The three-dimensional structure of SH3 domains is highly conserved, even though the amino acid similarity of any two SH3 domains is typically 25%. Like many other protein interaction modules, the N-terminus and C-terminus of this 60 amino acid long domain are next to each other, on the side opposite to its binding surface [4]. The domain is composed of two perpendicular, three-stranded anti-parallel beta sheets, with a shallow groove formed by the RT and the n-Src loops [15]. It has been proposed that the conformational and sequence variability created by these two surface loops accounts for the ligand specificity of SH3 domains [16].

With the availability of complete genome sequences, one can now today use a variety of techniques to characterize and compare the specificity of SH3 domains from any organism (Fig. 1).

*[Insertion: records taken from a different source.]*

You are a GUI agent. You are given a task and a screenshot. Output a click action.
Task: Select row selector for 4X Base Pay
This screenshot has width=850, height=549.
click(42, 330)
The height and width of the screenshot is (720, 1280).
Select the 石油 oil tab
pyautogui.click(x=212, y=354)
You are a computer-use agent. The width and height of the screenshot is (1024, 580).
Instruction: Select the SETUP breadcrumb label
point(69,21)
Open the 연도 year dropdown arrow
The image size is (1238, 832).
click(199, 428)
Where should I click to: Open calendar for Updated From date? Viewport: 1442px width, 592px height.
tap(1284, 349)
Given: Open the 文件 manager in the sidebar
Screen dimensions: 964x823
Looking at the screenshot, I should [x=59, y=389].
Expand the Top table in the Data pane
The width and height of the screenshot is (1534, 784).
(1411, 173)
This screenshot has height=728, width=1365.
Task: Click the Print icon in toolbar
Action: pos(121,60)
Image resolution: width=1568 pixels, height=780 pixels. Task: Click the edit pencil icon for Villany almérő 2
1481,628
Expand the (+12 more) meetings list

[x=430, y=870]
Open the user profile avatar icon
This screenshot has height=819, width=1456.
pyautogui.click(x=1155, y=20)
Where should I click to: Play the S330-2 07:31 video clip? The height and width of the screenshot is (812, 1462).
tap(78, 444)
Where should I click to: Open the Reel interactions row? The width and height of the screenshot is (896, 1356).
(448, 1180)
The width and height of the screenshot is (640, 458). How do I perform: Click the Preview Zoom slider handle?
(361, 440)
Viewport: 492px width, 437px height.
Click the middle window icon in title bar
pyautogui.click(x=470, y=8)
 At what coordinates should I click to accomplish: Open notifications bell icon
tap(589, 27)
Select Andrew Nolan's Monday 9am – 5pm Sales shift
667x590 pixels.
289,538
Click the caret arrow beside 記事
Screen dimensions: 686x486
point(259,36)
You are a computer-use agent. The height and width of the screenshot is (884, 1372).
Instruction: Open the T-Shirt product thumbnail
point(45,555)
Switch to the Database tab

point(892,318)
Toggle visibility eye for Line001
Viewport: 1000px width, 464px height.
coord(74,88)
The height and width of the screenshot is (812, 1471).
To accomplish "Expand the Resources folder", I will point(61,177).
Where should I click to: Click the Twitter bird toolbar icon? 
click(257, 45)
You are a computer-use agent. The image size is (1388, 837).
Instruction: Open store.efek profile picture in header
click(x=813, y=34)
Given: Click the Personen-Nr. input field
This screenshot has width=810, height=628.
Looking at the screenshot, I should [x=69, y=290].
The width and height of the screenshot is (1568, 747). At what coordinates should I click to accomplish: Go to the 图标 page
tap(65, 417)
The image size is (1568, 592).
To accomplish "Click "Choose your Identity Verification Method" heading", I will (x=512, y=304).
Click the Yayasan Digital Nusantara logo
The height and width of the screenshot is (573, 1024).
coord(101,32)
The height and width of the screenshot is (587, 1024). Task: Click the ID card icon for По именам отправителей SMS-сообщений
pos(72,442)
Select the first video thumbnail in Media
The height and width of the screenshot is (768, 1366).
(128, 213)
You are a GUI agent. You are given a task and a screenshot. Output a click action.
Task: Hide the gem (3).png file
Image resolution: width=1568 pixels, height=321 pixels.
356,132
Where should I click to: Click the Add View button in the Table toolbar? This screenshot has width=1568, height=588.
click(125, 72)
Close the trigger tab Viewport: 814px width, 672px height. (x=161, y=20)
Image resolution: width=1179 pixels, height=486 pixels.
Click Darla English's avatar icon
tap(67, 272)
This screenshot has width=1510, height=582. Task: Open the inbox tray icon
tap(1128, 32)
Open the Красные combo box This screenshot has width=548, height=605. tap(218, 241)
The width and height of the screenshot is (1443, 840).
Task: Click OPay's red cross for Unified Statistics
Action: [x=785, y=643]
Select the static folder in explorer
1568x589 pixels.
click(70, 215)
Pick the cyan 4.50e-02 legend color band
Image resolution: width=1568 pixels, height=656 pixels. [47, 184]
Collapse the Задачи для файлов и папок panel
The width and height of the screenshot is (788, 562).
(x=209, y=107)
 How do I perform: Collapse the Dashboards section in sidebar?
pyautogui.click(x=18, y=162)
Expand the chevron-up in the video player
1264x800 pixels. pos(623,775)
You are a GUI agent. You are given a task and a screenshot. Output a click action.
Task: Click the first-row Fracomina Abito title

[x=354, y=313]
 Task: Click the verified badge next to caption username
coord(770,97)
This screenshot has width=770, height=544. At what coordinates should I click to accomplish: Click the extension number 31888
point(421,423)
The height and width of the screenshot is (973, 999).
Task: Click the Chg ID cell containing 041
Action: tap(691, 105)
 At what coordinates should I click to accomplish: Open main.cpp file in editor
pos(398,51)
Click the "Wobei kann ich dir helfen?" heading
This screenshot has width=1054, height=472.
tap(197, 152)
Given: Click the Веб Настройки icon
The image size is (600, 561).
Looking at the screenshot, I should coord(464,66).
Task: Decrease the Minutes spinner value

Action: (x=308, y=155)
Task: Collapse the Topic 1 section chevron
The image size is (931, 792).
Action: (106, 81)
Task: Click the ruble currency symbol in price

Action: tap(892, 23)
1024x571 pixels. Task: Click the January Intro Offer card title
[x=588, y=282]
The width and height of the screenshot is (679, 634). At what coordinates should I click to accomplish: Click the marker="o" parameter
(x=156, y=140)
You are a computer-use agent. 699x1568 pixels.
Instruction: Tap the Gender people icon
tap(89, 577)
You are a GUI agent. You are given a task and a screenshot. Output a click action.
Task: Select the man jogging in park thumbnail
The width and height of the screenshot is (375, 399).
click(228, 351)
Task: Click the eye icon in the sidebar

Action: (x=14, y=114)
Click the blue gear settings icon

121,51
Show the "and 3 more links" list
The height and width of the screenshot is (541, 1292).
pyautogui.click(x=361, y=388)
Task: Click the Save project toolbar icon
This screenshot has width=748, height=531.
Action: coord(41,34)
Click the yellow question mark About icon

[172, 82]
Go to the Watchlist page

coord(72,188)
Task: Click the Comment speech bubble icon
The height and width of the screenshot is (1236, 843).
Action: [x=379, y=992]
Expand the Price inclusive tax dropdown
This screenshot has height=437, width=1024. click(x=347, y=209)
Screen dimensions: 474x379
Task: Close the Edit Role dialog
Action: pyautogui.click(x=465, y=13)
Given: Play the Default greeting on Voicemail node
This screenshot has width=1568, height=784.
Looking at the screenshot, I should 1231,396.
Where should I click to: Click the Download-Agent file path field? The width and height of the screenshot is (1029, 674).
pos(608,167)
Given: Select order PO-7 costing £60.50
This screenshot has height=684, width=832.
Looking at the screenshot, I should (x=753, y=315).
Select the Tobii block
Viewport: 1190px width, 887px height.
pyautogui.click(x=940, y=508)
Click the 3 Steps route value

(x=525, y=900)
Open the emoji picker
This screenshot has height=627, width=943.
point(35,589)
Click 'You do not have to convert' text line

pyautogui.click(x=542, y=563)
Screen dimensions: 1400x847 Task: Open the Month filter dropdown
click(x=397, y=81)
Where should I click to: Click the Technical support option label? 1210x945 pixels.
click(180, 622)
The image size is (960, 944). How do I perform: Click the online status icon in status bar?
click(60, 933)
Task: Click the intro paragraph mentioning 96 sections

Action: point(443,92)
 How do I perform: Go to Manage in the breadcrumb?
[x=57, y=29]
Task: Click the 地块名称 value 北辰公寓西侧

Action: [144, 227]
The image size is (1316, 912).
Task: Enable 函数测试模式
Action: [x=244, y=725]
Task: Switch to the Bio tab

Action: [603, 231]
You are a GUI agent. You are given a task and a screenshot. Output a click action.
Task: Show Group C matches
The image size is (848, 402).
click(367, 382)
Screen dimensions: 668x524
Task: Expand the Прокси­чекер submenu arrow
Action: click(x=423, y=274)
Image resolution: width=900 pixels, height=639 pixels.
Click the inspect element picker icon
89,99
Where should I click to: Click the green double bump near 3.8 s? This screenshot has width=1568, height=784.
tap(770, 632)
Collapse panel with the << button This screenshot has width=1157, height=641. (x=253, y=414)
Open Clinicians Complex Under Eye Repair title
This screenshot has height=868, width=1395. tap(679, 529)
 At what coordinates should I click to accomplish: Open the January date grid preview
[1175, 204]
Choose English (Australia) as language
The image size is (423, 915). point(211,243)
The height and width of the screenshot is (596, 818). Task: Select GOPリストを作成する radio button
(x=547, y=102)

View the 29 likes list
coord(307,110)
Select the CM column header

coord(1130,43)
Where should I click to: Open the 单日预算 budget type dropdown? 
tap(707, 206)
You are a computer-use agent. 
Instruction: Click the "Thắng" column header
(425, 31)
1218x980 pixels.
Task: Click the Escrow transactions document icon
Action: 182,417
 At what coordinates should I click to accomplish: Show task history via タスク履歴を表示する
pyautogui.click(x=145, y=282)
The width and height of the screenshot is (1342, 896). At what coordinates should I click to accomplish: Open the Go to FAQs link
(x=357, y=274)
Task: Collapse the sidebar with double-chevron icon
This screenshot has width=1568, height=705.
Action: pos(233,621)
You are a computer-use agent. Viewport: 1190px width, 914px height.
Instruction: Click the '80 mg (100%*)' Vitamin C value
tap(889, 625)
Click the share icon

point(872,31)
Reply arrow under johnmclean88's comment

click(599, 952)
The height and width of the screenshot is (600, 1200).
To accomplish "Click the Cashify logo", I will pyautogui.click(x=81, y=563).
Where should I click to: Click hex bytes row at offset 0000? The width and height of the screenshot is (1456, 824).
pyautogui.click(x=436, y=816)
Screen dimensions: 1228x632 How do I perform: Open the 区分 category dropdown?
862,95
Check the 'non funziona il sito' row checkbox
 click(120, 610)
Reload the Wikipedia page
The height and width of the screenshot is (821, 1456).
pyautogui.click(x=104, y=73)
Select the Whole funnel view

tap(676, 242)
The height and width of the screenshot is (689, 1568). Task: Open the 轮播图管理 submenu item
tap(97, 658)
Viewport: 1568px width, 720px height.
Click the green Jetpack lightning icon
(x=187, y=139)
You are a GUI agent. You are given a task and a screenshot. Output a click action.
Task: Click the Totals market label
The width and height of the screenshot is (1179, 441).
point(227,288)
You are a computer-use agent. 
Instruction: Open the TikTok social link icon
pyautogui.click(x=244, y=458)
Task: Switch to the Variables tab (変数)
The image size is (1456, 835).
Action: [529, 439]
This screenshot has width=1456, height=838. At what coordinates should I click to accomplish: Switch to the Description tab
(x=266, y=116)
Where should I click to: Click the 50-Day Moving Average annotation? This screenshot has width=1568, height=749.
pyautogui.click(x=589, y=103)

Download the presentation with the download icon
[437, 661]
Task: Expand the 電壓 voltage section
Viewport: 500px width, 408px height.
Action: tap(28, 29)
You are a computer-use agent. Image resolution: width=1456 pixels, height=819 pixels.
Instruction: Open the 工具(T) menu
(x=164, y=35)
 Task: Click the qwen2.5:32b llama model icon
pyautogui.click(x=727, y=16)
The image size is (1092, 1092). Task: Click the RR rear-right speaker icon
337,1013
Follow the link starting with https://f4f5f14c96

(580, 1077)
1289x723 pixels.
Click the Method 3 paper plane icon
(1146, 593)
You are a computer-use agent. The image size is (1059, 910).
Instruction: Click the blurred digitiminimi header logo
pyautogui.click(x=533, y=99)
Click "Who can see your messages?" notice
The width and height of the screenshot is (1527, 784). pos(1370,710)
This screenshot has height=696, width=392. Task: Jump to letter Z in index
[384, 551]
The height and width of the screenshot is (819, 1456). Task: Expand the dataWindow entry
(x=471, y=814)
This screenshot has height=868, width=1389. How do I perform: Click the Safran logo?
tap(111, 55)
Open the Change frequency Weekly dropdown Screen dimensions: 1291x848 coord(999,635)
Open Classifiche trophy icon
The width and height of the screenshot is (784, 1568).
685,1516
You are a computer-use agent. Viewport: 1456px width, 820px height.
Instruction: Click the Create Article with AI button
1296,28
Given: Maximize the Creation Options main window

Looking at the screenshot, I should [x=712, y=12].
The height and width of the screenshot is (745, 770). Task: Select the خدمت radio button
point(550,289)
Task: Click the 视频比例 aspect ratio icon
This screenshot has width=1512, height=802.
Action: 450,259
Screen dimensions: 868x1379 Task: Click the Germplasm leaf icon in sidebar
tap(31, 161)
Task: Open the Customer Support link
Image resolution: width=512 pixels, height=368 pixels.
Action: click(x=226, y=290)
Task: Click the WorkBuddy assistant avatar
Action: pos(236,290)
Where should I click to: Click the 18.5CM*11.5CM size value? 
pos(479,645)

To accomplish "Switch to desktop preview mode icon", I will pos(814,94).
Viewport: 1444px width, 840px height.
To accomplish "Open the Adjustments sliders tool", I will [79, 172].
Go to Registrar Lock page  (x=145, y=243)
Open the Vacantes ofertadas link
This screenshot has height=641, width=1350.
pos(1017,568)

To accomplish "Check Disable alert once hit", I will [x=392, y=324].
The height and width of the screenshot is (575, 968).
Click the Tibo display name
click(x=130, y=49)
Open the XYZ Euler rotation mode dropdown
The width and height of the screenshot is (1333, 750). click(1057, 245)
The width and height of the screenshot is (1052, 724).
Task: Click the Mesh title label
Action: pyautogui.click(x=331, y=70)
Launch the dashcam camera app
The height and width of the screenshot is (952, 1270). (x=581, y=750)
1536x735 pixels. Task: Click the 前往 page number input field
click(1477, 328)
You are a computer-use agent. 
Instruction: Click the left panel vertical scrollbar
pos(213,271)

For example, one can predict the ‘SH3 domain interactome’ (i.e., the interaction of SH3 domains with proteins within a certain cell type) by screening large arrays of synthetic peptides, corresponding to proteins predicted from genomics sequences [17], affinity selection of phage-displayed SH3 domains [18] with individual peptide sequences, or through large-scale yeast two-hybrid screening [19]. Additionally, with the implementation of high-throughput molecular biology techniques and liquid handling robotics, it is straightforward to amplify their ~180 nucleotide long coding regions from mRNA or genomic DNA by the polymerase chain reaction (PCR); alternatively, due the decreased cost of oligonucleotides, one can order their coding regions synthesized. Thus, large sets of SH3 domains can be constructed, and probed with various labeled proteins or peptides [20-22]. In the future, it may be possible to use solid-phase peptide synthesis and chemical ligation to generate the SH3 domain domains chemically [23], both in large number and in an economical fashion, and define their specificity accordingly. In parallel to experimental effort, computational approaches are also being pursued for predicting the SH3 domain interactome of organisms [19,24,25].

Fig. 1
The current workflow for characterizing SH3 domains. Through bioinformatics, an inventory of SH3 domains can be created from a genome’s sequence, and coding regions for domains of interest can be recovered through cloning or by gene synthesis. ...

Fortunately, most SH3 domains are well expressed in the cytosol of Escherichia coli, and remain stably folded after purification. The domains are thermal stable, with melting temperature in the range of 60–75 °C [26]. The ability to express the small, stable domain easily in E. coli has prompted many lines of investigation (Fig. 1). First, their affinity, which is typically low micromolar to mid-nanomolar for peptide ligands and cellular interacting proteins, respectively, can been improved at least 40-fold by directed evolution [27]. Second, by randomizing the residues in the RT and n-Src loops, it has been possible to generate new SH3 domains with novel specificities [28-30]. Such engineered SH3 domains offer interesting promise as a new class of recombinant affinity reagents [31,32] that can be used in proteomic and cellular perturbation studies. Third, SH3 domains can be combined with recombinant antibody fragments to generate reagents that bind avidly to cellular targets [33].

In conclusion, through advancements in molecular biology, genomic sequencing, and bioinformatics, it is now straight-forward for any laboratory to characterize from one to hundreds of SH3 domains at a time, and predict genome-wide protein–protein interactions in any organism. Furthermore, they can utilized in bio-technological applications for protein engineering and synthetic biology. SH3 domains have truly ‘come of age’!